OTTAWA — Fisheries and Oceans Canada, in partnership with Pfizer, has selected Nanaimo to be the site of a new habitat for genetically modified fresh-water Orca whales.

The whale clones have been DNA-spliced to be able to survive almost two full weeks in fresh water.

Fisheries scientists airlifted the first whale into Long Lake earlier this week. Officials named it “Darla the Doomed,” given that the fresh-water genetic modifications have significantly shortened her life expectancy.

Officials say all remaining whales are named Shamu.

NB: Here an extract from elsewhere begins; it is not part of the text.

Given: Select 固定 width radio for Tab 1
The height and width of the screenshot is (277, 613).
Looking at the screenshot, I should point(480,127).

Fisheries officer looks on from truck at Long Lake after successful placement of first GMO Orca.

The full pod of twelve will be airlifted individually into Long Lake by the end of the month, says Fisheries spokesperson Ron Hovestad.

“We’ve been working closely with scientists to develop this first ever GMO Orca clone which can survive briefly in fresh water,” Hovestad explained. “No reason, really. We were just bored.”

Location of new GMO Orca habitat in Long Lake. Source: Fisheries and Oceans Canada.

Environmental activists say they’re at a loss to understand what, exactly, to protest. “I mean, they’re giving them a habitat, I guess. But GMO just means bad, right?” asked social media influencer Sarah Bates. “Like, I’m not really sure what GMO stands for, but I know it’s bad. Hang on. I’ve gotta Instagram this.”

The two-week experiment is being closely watched by ocean biologists around the world. Any whales which survive past two weeks will be humanely euthanized using chemtrails and 5G wireless signals.

The carcasses will be processed and made into Beyond Orca patties and distributed to McDonalds restaurants throughout Asia.

The experiment was made possible by a $420-million grant from pharmaceutical mega-conglomerate Pfizer.